Insecticide interdit Sniper 1000 : plus de 1 000 flacons saisis après des décès liés aux punaises de lit
Les autorités françaises ont annoncé ce mardi 14 avril 2026 la saisie de plus d'un millier de flacons d'un insecticide contre les punaises de lit, interdit en France et à l'origine de plusieurs décès. Cette opération menée par la répression des fraudes en 2023 et 2024 révèle un trafic important, notamment en Île-de-France, mettant en lumière les dangers sanitaires liés à ce produit.

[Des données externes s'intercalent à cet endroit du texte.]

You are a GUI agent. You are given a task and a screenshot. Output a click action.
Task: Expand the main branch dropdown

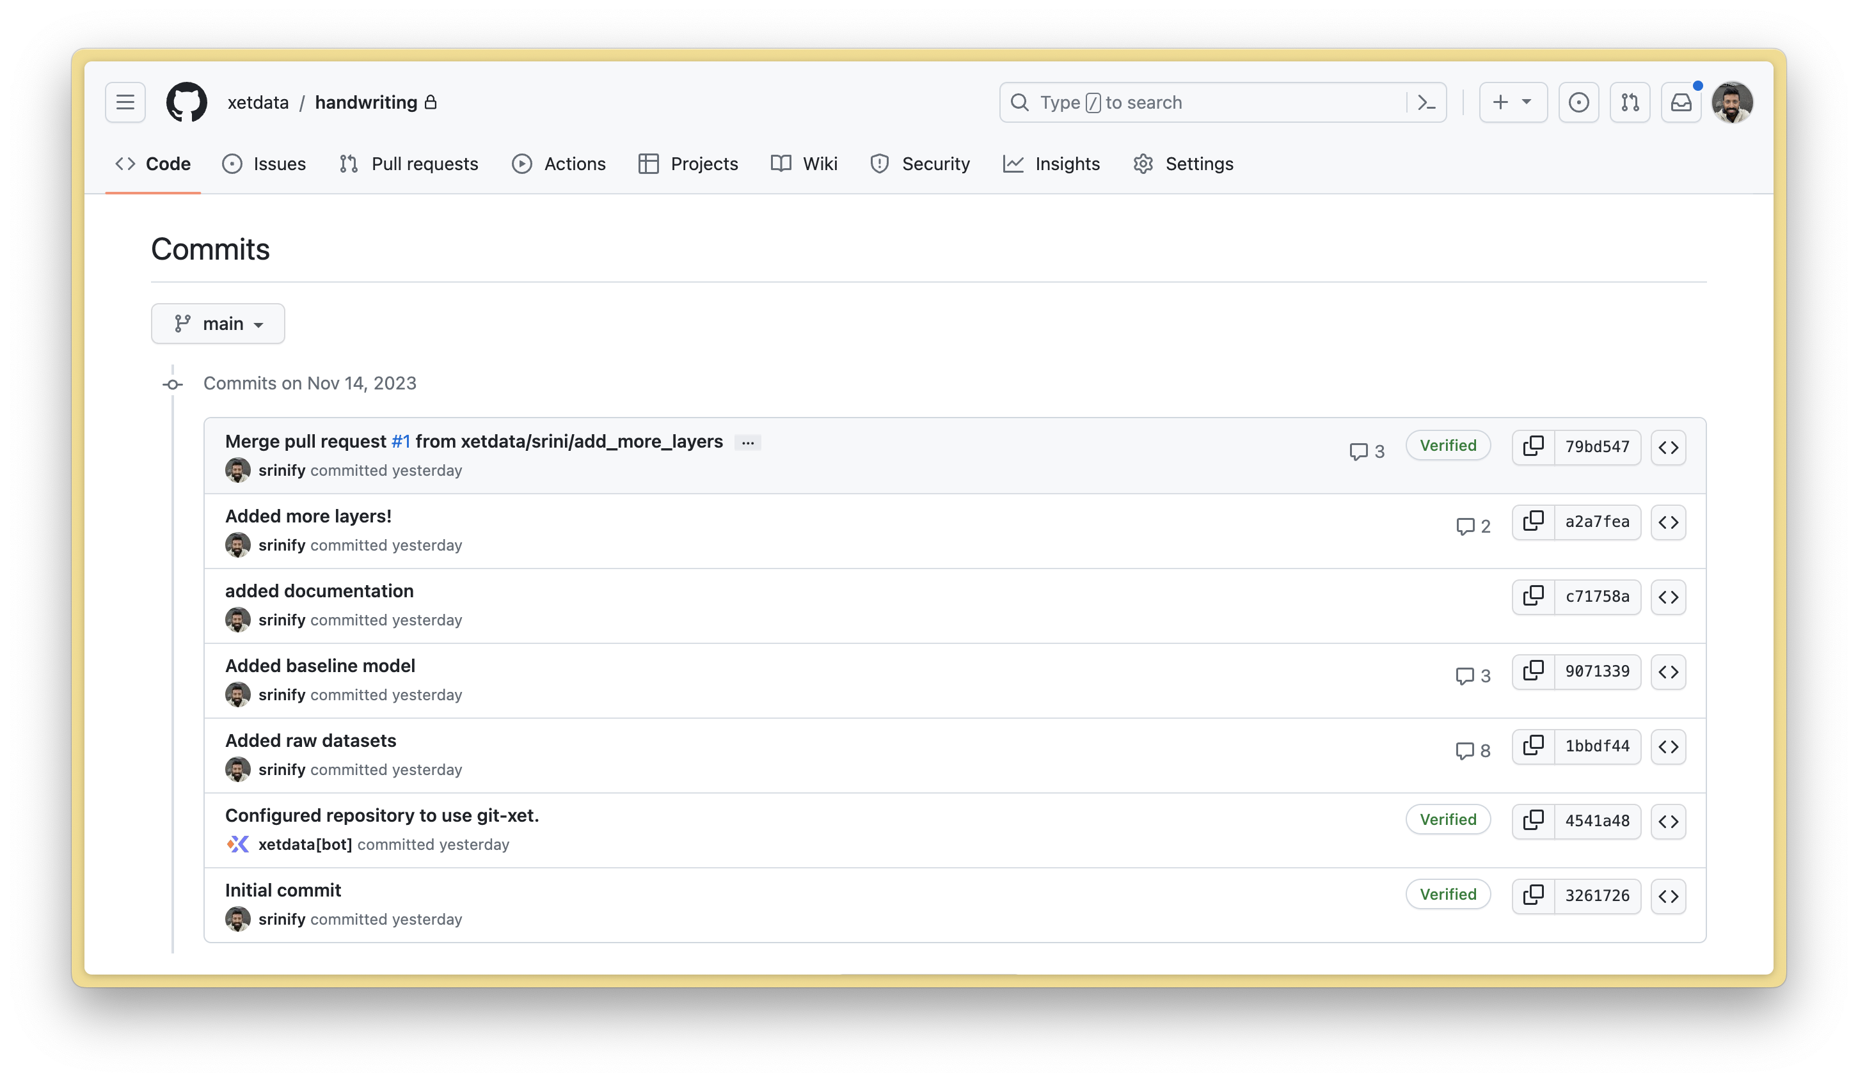click(218, 324)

Un produit hautement toxique et interdit
L'insecticide en question, le Sniper 1000, contient du dichlorvos, une substance classée comme hautement toxique par l'Agence nationale de sécurité sanitaire (Anses). Interdit en France, ce produit est pourtant toujours commercialisé illégalement, provoquant un nombre croissant d'intoxications. L'Anses a lancé une alerte urgente à ce sujet, soulignant que quatre décès ont été directement attribués à son utilisation depuis 2018.
Des chiffres alarmants d'intoxications
Les données collectées par les Centres antipoison sont particulièrement préoccupantes :
- Plus de 206 cas d'intoxication ont été recensés entre 2018 et juin 2023.
- De début 2023 à fin 2025, ce nombre a explosé avec 351 intoxications enregistrées sur trois ans.
- Parmi ces cas, six sur dix concernaient des femmes, et si la majorité étaient bénignes, une sur dix présentait une gravité moyenne.
- Quatre intoxications ont malheureusement entraîné la mort, confirmant la dangerosité extrême du produit.
Une répression des fraudes mobilisée
La Direction générale de la Concurrence, de la Consommation et de la Répression des Fraudes (DGCCRF) a mené une enquête approfondie, contrôlant plus d'un millier de commerces. Les résultats sont édifiants :
- En 2023, près de 1 130 flacons de SNIPER 1000 et de SHOOTER 1000 ont été saisis.
- Plus de 530 annonces en ligne proposant ces produits ont été retirées.
- Les contrôles se sont poursuivis en 2025-2026, démontrant la persistance du trafic.
Plus largement, les enquêteurs ont ordonné le retrait du marché et le rappel de plus de 275 000 produits présentant des risques pour la santé des consommateurs, soulignant l'ampleur des manquements constatés.
Un enjeu de santé publique majeur
Cette affaire met en lumière les risques associés à l'utilisation de produits non autorisés pour lutter contre les infestations de punaises de lit. Face à la prolifération de ces insectes, certains consommateurs se tournent vers des solutions dangereuses, exacerbant les problèmes de santé publique. Les autorités rappellent l'importance de privilégier des méthodes de lutte encadrées et sécurisées, tout en renforçant la vigilance contre le commerce illicite.
La mobilisation continue de la DGCCRF et de l'Anses vise à protéger la population, mais aussi à sensibiliser sur les alternatives existantes pour éradiquer les punaises de lit sans mettre en péril la santé humaine.